Life Update: Januari-Maret 2026
Warning: mh-, suicide.
Bulan Januari hingga Februari lalu depresi berat saya muncul kembali.
Karena tahun kemarin karir saya bisa dibilang tak berjalan baik, jadi saya berpikir “semoga di awal tahun ini saya bisa mendapatkan pekerjaan kembali.”
Jadi, di bulan Januari lalu saya berusaha keras mencari pekerjaan di LinkedIn. Sudah apply kesana-kemari, namun sebulan pun berselang dan tak ada kabar sama sekali. Puluhan bahkan ratusan pekerjaan saya apply, namun hampir semuanya di-ghosting (dan hanya satu kali interview).
Lalu, bulan Februari pun datang, dan depresi saya makin memburuk.
Di bulan ini, saya sempat berpikir beberapa kali untuk mengakhiri hidup saya sendiri. Saya bahkan sudah menyiapkan peralatan-peralatan dibutuhkan untuk mengakhiri hidup saya. Saat konsultasi ke psikiater bulan itu, saya mengatakan segalanya kepada dokter saya hingga menangis, karena tak tahu harus berbuat apa. Beberapa hari setelahnya, saya pun mengatakan kepada orangtua saya bahwa saya ingin mengakhiri hidup. Sontak, orangtua saya pun menangis, baik Ayah maupun Ibu. Saya hanya diam saja mendengar kedua orangtua saya menangis saat itu. Entah apakah keputusan saya dengan mengatakan kedua orangtua saya itu tepat atau tidak, namun setelah mengatakannya saya pun mengurungkan niat saya untuk mengakhiri hidup.
Lalu, Ramadan datang. Di Ramadan kali ini, saya berniat untuk ibadah lebih khusyuk.
Namun takdir berkata lain. Ayah saya pun jatuh sakit dan sempat dirawat empat kali di tiga rumah sakit yang berbeda. Alih-alih beribadah khusyuk, saya justru menghabiskan waktu menjaga Ayah saya yang saat ini kesulitan untuk bergerak, baik itu berjalan maupun duduk. Tarawih dan solat lima waktu saya lakukan di rumah dan di kamar rawat rumah sakit alih-alih di masjid.
Lalu, di minggu terakhir Ramadan, saya pun jatuh sakit. Badan saya lemas sekali, merasa mual, serta batuk-batuk. Bisa dibilang, Ramadan kali ini rasanya lebih berat dibandingkan tahun lalu.
Dengan segala tantangan tersebut, saya berusaha semampuku dan berserah diri pada Tuhan setelahnya.

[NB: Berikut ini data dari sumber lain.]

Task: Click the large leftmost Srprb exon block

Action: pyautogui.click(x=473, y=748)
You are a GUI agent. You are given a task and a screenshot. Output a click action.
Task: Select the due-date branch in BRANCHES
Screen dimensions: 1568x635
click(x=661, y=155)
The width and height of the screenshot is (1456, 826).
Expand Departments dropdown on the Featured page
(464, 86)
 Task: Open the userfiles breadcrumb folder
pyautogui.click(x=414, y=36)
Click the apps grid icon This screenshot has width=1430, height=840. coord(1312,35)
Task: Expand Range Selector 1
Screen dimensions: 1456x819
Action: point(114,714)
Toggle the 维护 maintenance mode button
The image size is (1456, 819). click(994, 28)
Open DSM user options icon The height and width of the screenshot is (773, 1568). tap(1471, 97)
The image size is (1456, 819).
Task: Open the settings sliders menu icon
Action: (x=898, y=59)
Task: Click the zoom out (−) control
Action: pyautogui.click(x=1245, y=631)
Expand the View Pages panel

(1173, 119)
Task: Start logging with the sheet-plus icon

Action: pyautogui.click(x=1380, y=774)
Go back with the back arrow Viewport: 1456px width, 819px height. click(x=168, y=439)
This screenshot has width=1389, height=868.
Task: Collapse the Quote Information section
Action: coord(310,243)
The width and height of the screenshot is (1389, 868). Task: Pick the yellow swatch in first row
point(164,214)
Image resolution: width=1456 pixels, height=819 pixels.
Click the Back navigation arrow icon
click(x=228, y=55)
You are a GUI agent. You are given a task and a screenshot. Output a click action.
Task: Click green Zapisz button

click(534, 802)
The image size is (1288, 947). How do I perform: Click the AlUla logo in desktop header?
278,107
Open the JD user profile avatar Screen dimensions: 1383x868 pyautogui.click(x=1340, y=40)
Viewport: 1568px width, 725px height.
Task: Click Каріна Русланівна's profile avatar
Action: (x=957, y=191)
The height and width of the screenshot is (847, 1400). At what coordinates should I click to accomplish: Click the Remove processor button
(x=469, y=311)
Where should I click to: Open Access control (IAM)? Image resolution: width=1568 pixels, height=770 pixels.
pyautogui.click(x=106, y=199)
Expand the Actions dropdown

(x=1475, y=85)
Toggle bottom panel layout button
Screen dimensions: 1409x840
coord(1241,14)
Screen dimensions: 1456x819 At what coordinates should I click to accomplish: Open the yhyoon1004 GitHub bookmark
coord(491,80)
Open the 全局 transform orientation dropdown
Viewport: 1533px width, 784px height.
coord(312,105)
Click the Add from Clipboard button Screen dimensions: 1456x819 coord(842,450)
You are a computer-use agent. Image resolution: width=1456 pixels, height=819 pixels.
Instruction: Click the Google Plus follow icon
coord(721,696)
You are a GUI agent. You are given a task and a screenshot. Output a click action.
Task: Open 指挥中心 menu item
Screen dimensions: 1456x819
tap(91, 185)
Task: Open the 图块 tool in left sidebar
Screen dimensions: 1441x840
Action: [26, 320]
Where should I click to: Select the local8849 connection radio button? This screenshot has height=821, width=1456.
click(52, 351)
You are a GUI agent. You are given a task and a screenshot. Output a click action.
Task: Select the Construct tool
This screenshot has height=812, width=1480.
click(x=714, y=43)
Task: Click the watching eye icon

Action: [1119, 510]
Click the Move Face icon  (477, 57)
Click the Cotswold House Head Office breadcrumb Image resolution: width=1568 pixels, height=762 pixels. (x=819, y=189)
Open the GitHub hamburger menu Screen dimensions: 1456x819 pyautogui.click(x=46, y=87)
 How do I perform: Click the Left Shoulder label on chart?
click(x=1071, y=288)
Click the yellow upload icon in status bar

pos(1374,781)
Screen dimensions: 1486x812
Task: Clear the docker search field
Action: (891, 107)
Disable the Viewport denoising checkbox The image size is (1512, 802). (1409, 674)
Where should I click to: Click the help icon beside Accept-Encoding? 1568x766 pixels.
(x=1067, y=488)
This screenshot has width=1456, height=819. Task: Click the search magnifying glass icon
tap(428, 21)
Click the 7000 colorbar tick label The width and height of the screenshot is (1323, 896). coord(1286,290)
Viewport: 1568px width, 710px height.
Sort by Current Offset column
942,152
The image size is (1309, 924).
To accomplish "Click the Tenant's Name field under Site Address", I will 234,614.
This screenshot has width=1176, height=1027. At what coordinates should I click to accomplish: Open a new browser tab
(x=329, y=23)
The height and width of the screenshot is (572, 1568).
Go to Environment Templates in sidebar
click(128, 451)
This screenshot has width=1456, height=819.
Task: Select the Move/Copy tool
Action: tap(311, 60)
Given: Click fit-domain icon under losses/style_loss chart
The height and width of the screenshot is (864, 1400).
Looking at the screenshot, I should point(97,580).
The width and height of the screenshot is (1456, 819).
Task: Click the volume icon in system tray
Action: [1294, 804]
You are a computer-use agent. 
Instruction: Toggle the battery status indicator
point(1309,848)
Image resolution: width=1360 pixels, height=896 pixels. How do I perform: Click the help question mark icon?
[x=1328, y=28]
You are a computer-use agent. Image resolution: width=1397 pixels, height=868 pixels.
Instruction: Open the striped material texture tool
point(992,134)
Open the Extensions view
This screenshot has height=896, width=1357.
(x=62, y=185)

Idulfitri pun datang, dan syukurlah depresi saya berangsur-angsur pulih. Frekuensi memikirkan cara untuk mengakhiri hidup pun makin jarang.
Sekarang ini, saya merasa lebih baik. Terima kasih banyak, terutama keluarga serta teman-teman di Fedi yang selalu support saya. Terima kasih banyak.